- Genre: Documentary
- Starring: Naomi Judd Wynonna Judd
- Country of origin: United States
- Original language: English
- No. of seasons: 1
- No. of episodes: 6

Production
- Executive producers: Gay Rosenthal Bruce Toms Kerry Hansen Naomi Judd Wynonna Judd
- Running time: 40 minutes (excluding commercials)
- Production company: Gay Rosenthal Productions

Original release
- Network: OWN: Oprah Winfrey Network
- Release: April 10 – May 16, 2011

= The Judds (TV series) =

American reality-documentary television series

The Judds is an American reality television-documentary series on OWN: The Oprah Winfrey Network, featuring country music singer Naomi Judd and her daughter, singer-guitarist Wynonna Judd, who performed and recorded music together as the Judds, their success peaking in the 1980s and 1990s. The special docuseries, which debuted on April 10, 2011, chronicled the Judds as they traveled the country making music, performing for fans but also dealing with topics including negativity, gratitude, familial history and repressed emotions; a therapist was a featured member of the series.

==Premise==
The docuseries followed the daily life and interactions of mother–daughter Grammy Award winners Wynonna and Naomi Judd while they rehearsed and perfected their music, all in-preparation for their first tour in ten years. The series also shed light on the duo's personal lives as they worked with a counselor to strengthen their bond; the Judds discussed a range of issues from everyday treatment of one another and humility to kindness and grace, while also recognizing areas where each could improve.

==Episodes==

| No. | Title | Original release date |
| 1 | "Naomi's Secret" | April 10, 2011 |
Pilot. Naomi opens-up about a traumatic family experience from her childhood.
| 2 | "Hurricane Wynonna" | April 17, 2011 |
Naomi and Wynonna put all the efforts they've been practicing for into their opening-night concert in Green Bay.
| 3 | "Heartbreak in the Heartland" | April 24, 2011 |
Naomi works to overcome dark memories of childhood abuse by a relative.
| 4 | "Naomi Tells Her Secret" | May 2, 2011 |
Naomi strives to be more honest with Wynonna about her childhood abuse, along with learning how to cope and accept the things one is powerless over. Then, Hollywood actress Ashley Judd, Naomi’s younger daughter (and Wynonna’s half-sister) releases a tell-all biography, with the book’s content leaving Wynonna in a state of shock. The details of Ashley’s revelations were more personal and revealing than the Judds had expected.
| 5 | "Demons in the City of Angels" | May 9, 2011 |
Wynonna and Naomi fly back to L.A. and visit one of their past homes, from before the two were famous, which only stirs-up horrible memories for both.
| 6 | "Wynonna's Surprise" | May 16, 2011 |
The duo has their final concert performance, which leads to Wynonna surprising Naomi with something special.

********************

** Exercise tasks **
1. Translate this sentence from The Judds article into Spanish: "Naomi works to overcome dark memories of childhood abuse by a relative."
2. Update The Judds article by rewriting everything from "American reality-documentary television" down to "of the series.", with "therapist" replaced by "counselor".

********************

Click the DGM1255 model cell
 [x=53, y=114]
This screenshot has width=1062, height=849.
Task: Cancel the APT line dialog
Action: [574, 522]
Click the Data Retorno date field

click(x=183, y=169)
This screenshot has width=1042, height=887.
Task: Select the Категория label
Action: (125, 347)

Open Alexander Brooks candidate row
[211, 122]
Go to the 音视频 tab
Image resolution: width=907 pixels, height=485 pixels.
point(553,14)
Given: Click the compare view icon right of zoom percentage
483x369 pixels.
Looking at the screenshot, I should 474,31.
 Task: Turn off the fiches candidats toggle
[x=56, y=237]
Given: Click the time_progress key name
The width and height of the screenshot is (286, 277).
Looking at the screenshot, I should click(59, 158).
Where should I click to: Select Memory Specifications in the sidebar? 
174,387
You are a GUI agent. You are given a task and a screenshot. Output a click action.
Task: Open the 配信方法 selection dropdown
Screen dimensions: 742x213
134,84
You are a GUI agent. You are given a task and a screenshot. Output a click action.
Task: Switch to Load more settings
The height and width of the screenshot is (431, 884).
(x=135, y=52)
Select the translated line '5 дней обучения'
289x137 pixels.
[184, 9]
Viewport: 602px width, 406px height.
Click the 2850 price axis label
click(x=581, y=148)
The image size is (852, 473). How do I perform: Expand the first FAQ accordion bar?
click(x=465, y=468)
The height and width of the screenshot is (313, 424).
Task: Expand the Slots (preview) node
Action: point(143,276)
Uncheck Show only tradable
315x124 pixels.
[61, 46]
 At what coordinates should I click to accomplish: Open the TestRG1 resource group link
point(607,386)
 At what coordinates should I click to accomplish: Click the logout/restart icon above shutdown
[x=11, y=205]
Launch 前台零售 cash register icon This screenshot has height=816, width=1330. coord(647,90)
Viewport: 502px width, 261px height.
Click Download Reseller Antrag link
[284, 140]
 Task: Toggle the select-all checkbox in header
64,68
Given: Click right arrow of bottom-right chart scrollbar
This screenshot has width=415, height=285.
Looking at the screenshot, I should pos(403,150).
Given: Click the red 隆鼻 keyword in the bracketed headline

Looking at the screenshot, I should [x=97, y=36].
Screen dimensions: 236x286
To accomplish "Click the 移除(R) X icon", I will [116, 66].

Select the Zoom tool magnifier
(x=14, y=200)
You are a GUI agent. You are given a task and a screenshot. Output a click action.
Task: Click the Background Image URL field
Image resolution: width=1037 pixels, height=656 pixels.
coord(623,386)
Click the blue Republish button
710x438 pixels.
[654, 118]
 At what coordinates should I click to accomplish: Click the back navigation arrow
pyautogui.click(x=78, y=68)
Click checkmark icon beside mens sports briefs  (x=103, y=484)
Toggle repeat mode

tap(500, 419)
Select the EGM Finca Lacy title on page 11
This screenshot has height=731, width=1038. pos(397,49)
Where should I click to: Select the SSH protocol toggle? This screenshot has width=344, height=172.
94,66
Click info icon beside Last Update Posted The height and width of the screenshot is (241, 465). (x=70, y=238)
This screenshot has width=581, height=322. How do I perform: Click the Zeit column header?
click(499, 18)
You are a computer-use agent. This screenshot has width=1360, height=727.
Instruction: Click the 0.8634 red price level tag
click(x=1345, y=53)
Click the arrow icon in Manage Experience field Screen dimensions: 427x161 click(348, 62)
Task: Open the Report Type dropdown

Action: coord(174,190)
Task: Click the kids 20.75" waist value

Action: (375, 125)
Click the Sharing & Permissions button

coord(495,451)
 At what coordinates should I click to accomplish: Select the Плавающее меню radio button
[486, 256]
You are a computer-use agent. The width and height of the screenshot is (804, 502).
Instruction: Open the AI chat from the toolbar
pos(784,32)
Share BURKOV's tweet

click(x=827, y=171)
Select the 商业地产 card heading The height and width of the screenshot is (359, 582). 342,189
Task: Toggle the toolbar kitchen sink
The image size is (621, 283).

********************

** Results **
1. Naomi se esfuerza por superar los oscuros recuerdos del abuso que sufrió en su infancia a manos de un familiar.

2.
American reality-documentary television series

The Judds is an American reality television-documentary series on OWN: The Oprah Winfrey Network, featuring country music singer Naomi Judd and her daughter, singer-guitarist Wynonna Judd, who performed and recorded music together as the Judds, their success peaking in the 1980s and 1990s. The special docuseries, which debuted on April 10, 2011, chronicled the Judds as they traveled the country making music, performing for fans but also dealing with topics including negativity, gratitude, familial history and repressed emotions; a counselor was a featured member of the series.